Il venditore ammette a denti stretti che non ne ricorda alcuno, pur affermando che “la vita è una cosa bella” e che vorrebbe tornare a viverla, ma non vorrebbe viverla come prima. Chiede il passeggere “con tutti i piaceri e i dispiaceri … passati ?”. Risponde il venditore: “Cotesto non vorrei”. Quindi l’argomento è quello del piacere, un tema classico della riflessione di Leopardi. Il venditore vorrebbe “una vita così, come Dio la mandasse, senz’altri patti”. La conclusione stringente del passeggere è la seguente: “se a patto di riavere la vita di prima, con tutto il suo bene e tutto il suo male, nessuno vorrebbe rinascere. Quella vita ch’è una cosa bella, non è la vita che si conosce, ma quella che non si conosce; non la vita passata, ma la futura”. “Speriamo” è l’incerta conclusione dell’ingenuo venditore. La stessa conclusione Leopardi aveva tratto alcuni anni prima nello “Zibaldone” (1 luglio 1827).

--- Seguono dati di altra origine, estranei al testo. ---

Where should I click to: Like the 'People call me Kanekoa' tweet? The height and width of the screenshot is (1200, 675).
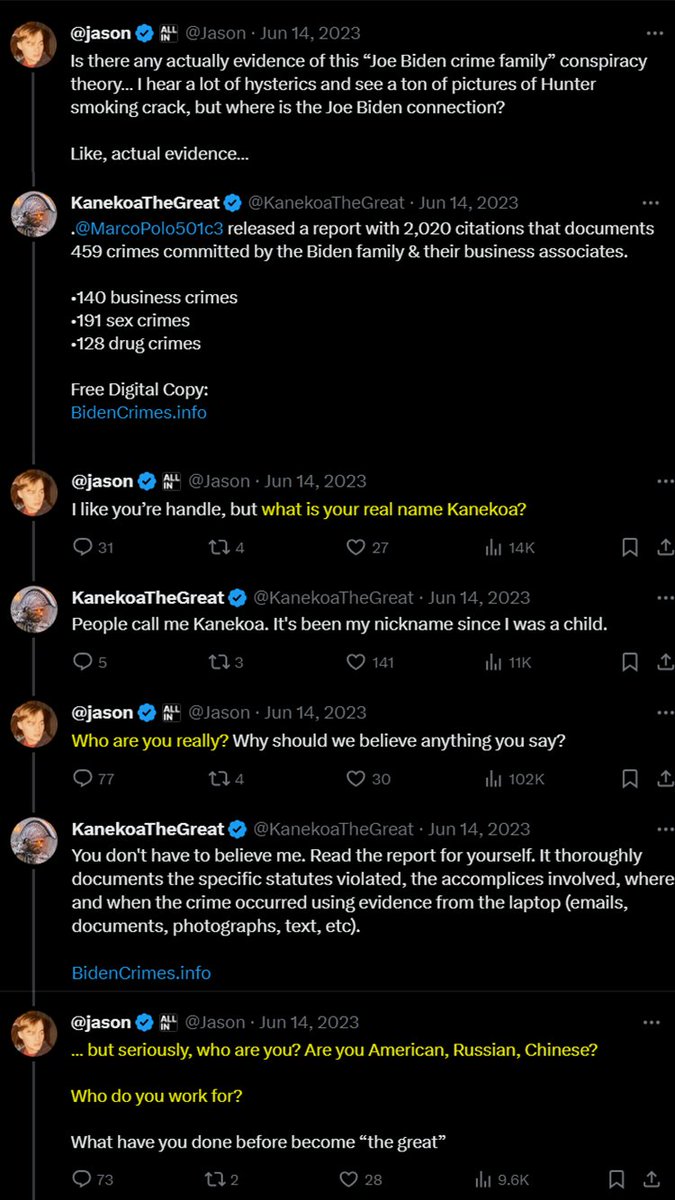click(355, 662)
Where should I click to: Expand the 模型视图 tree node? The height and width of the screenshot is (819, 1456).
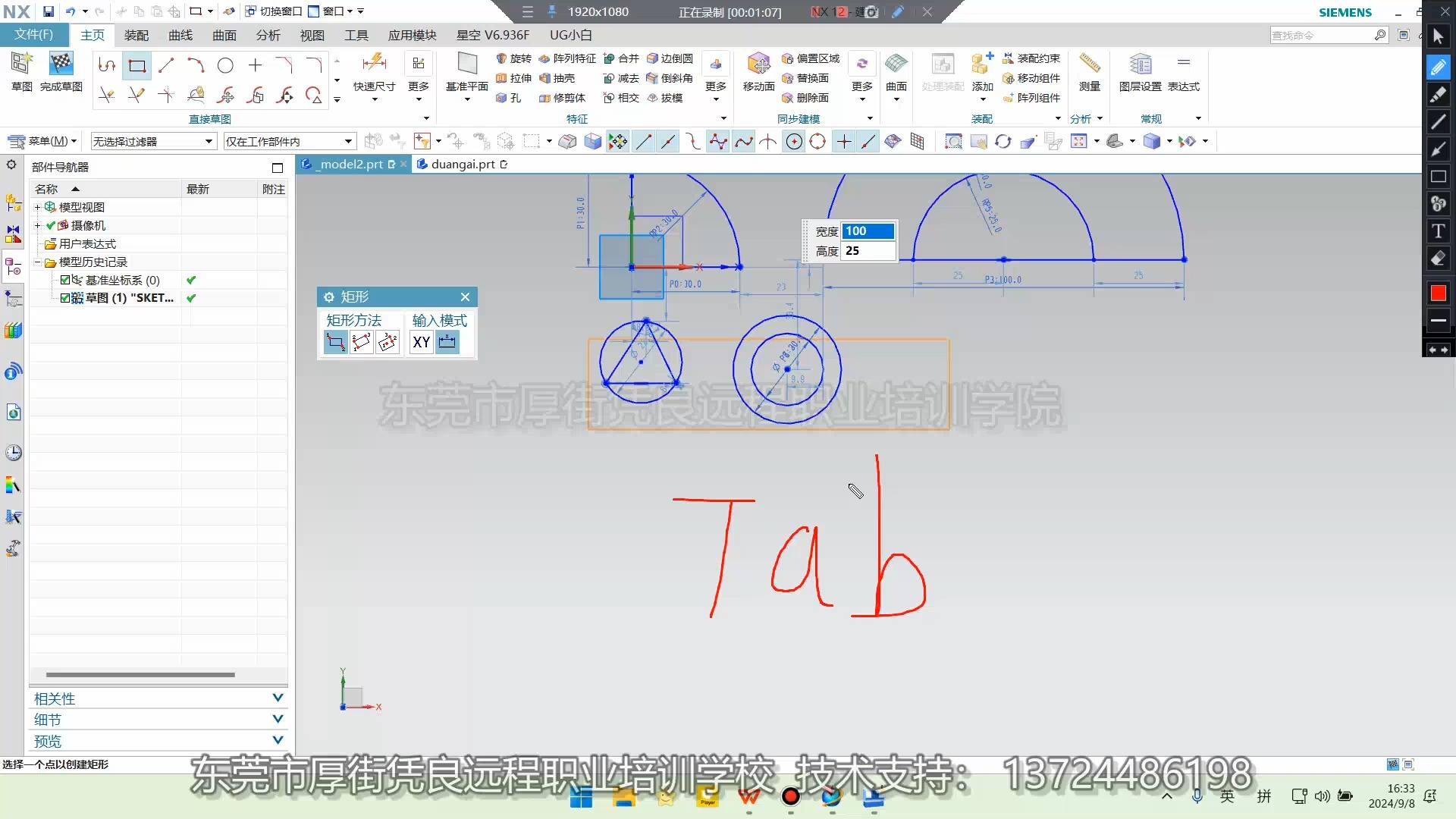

La felicità non è legata a qualcosa di reale che stiamo vivendo o abbiamo già vissuto, ma solo all’attesa, alla speranza di ciò che ci immaginiamo e ci illudiamo possa accadere: “Nella vita che abbiamo sperimentata e che conosciamo con certezza, tutti abbiamo provato più male che bene; e se noi ci contentiamo ed anche desideriamo di vivere ancora, ciò non è che per l’ignoranza del futuro, e per una illusione della speranza, senza la quale illusione o ignoranza non vorremmo più vivere, come noi non vorremmo rivivere nel modo che siamo vissuti”. Questo per Leopardi è il piacere più solido, quello vano delle illusioni. Secondo la storia delle letteratura di Luperini: “ Manca al disincanto del passante ogni punta polemica o sarcastica; la sua critica dell’ottimismo è umanamente commossa, malinconica e non risentita” (“La scrittura e l’interpretazione”, edizione rossa, parte 2, tomo III, p. 465). Siamo nel clima de “La ginestra” (1836), nel calore pur pessimista della “social catena”, della solidarietà sociale.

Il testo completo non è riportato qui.